Prinsip keadilan yang dimaksud adalah mengkonsumsi sesuatu yang halal (tidak haram) dan baik (tidak membahayakan tubuh).
Sesungguhnya Allah hanya mengharamkan bagimu bangkai, darah, daging babi, dan binatang yang (ketika disembelih) disebut (nama) selain Allah. tetapi barangsiapa dalam keadaan terpaksa (memakannya) sedang dia tidak menginginkannya dan tidak (pula) melampaui batas, maka tidak ada dosa baginya. Sesungguhnya Allah Maha Pengampun lagi Maha Penyayang. (Al-Baqarah: 173) [6]
Allah mengharamkan darah, daging binatang yang telah mati sendiri dan daging babi, karena berbahaya bagi tubuh.
Allah mengharamkan daging binatang yang ketika di sembelih diserukan nama selain Allah dengan maksud dipersembahkan sebagai kurban untuk menyembah berhala dan persembahan bagi orang yang dianggap suci atau siapapun selain Allah karena berbahaya bagi moral dan spiritual karena hal-hal ini sama dengan mempersekutukan Tuhan.
Kelonggaran diberikan bagi orang yang terpaksa, dan bagi orang yang suatu ketika tidak mempunyai makanan untuk dimakan. Ia boleh memakan makanan yang terlarang itu sekedar yang dianggap perlu untuk kebutuhannya ketika itu saja.
2. Prinsip Kebersihan
Syariat yang kedua ini tercantum dalam kitab suci Al-Qur’an maupun Sunnah tentang makanan. Harus baik atau cocok untuk dimakan, tidak kotor ataupun menjijikkan sehingga merusak selera. Karena itu, tidak semua yang diperkenankan boleh dimakan dan diminum dalam semua keadaan. Dari semua yang diperbolehkan makan dan minumlah yang bersih dan bermanfaat.
Makna kebersihan yang lain adalah membersihkan harta kita atau pendapatan kita sebelum dikonsumsi dengan berzakat. Hal ini menjadi penting, karena jika kita memakan harta kita sampai habis tanpa mengeluarkan zakatnya terlebih dahulu, maka menurut Abu Dzar, sama artinya dengan kita mencuri harta orang lain kemudian memakannya.
3. Prinsip Kesederhanaan.
Prinsip ketiga ini mengatur perilaku manusia mengenai makan dan minum adalah sikap tidak berlebihan yang berarti janganlah makan secara berlebihan.
Hai orang-orang yang beriman, janganlah kamu haramkan apa-apa yang baik yang telah Allah halalkan bagi kamu, dan janganlah kamu melampaui batas.

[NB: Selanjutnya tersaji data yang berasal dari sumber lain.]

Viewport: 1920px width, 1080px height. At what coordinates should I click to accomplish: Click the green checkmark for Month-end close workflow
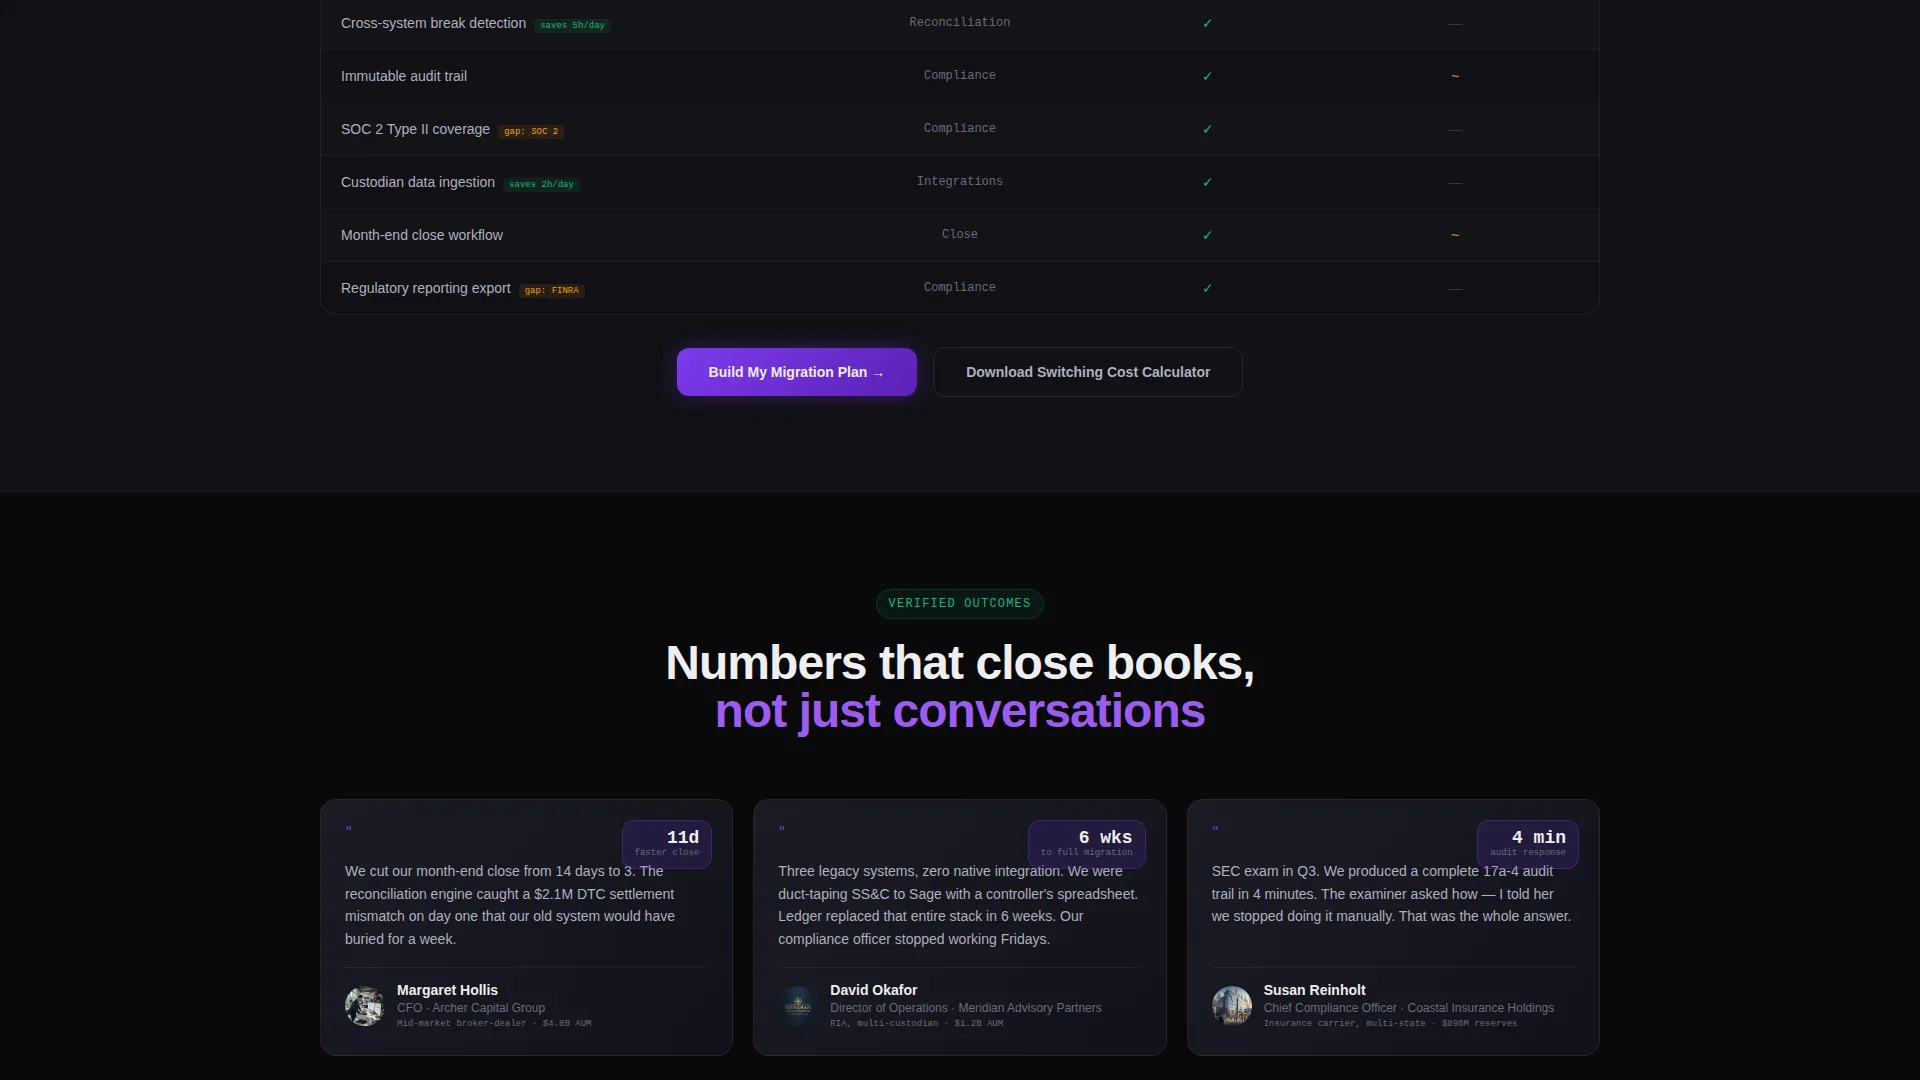1207,235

Sesungguhnya Allah tidak menyukai orang-orang yang melampaui batas.(Al-Maidah: 87) [7]
Arti penting ayat ini adalah kenyataan bahwa kurang makan dapat mempengaruhi pembangunan jiwa dan tubuh, demikian pula bila perut diisi secara berlebihan tentu akan ada pengaruhnya pada pencernaan (perut). Praktek mematangkan jenis makan tertentu, dengan tegas tidak dibolehkan dalam Islam.

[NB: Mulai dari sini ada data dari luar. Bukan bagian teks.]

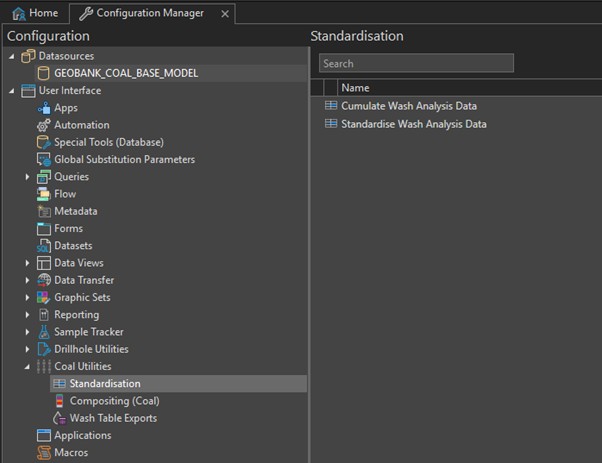
Task: Click the Global Substitution Parameters icon
Action: point(44,160)
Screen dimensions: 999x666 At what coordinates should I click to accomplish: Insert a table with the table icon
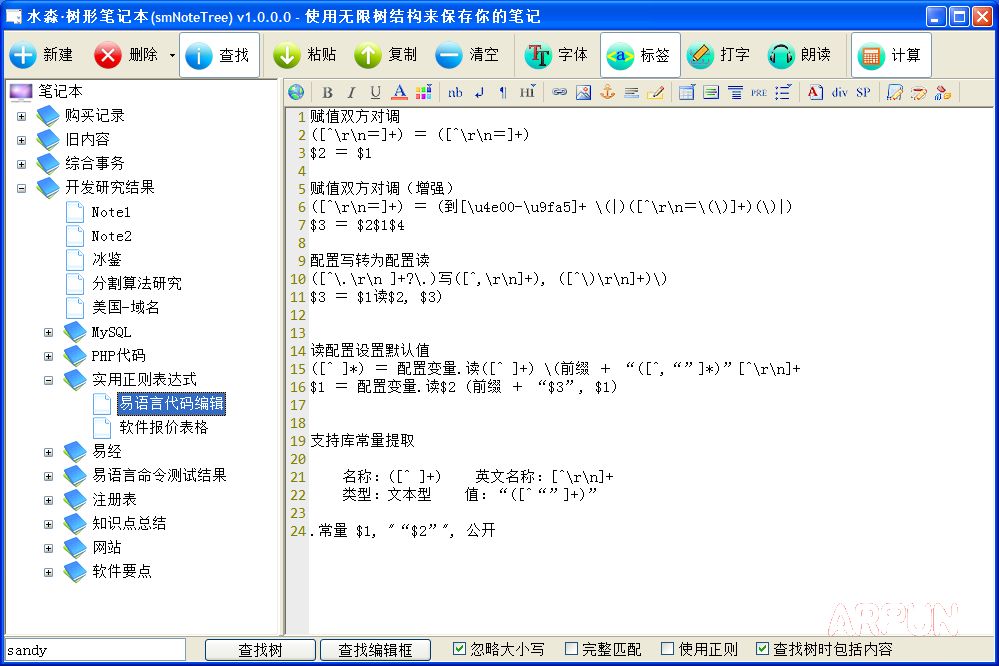[x=686, y=92]
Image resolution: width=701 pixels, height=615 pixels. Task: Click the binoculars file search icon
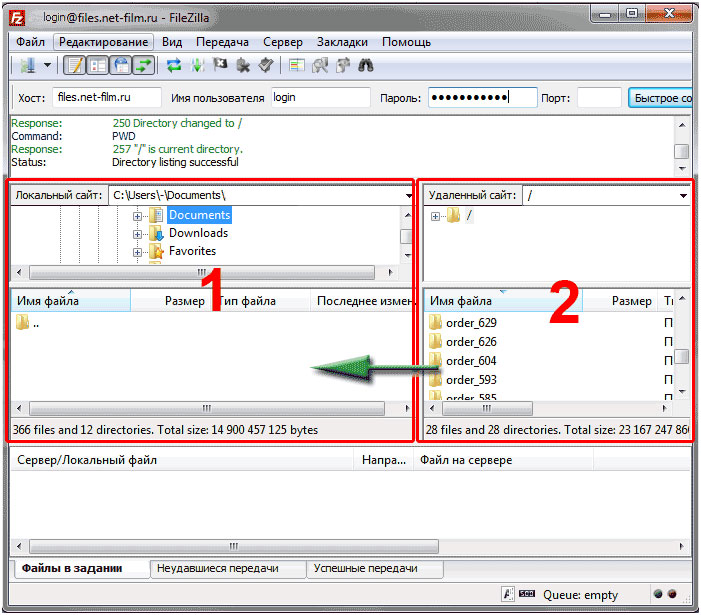(x=366, y=66)
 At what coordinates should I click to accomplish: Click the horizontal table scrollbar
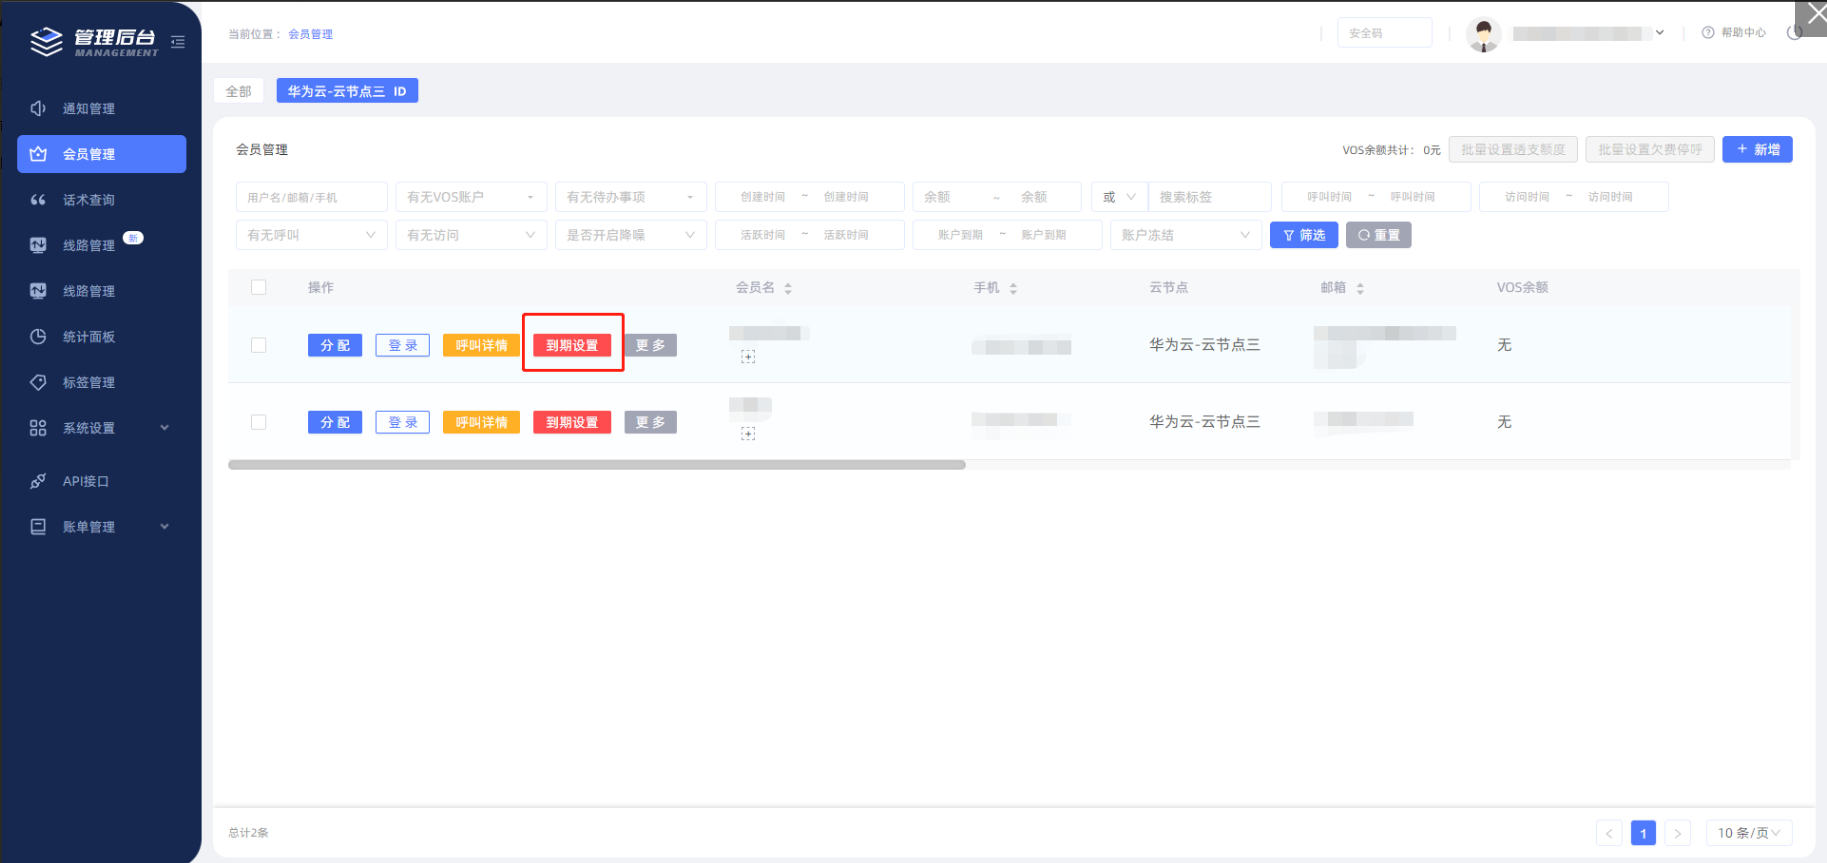tap(597, 465)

Menurut Afzalur Rahman, pemborosan paling tidak mengandung tiga arti:
a. Membelanjakan harta untuk hal-hal yang diharamkan, seperti judi, minuman keras, dan lain-lain.
b. Pengeluaran yang berlebih-lebihan untuk barang-barang yang halal, baik di dalam, apalagi diluar batas kemampuan seseorang.
c. Pengeluaran untuk amal shaleh, tapi diniatkan untuk pamer.
Kesederhanaan juga bermakna tidak kikir. Kekikiran mengandung dua arti:
a. Jika seseorang tidak mengeluarkan hartanya untuk diri dan keluarganya sesuai dengan kemampuannya.
b. Jika seseorang tidak membelanjakan sesuatu apapun untuk tujuan tujuan yang baik dan amal.
4. Prinsip Kemurahan hati.
Allah dengan kemurahan hati-Nya menyediakan makanan dan minuman untuk manusia. Maka sifat konsumsi manusia juga harus dilandasi dengan kemurahan hati. Maksudnya, jika memang masih banyak orang yang kekurangan maka hendaklah kita sisihkan rezeki yang ada pada kita kemudian kita berikan kepada mereka yang sangat membutuhkannya.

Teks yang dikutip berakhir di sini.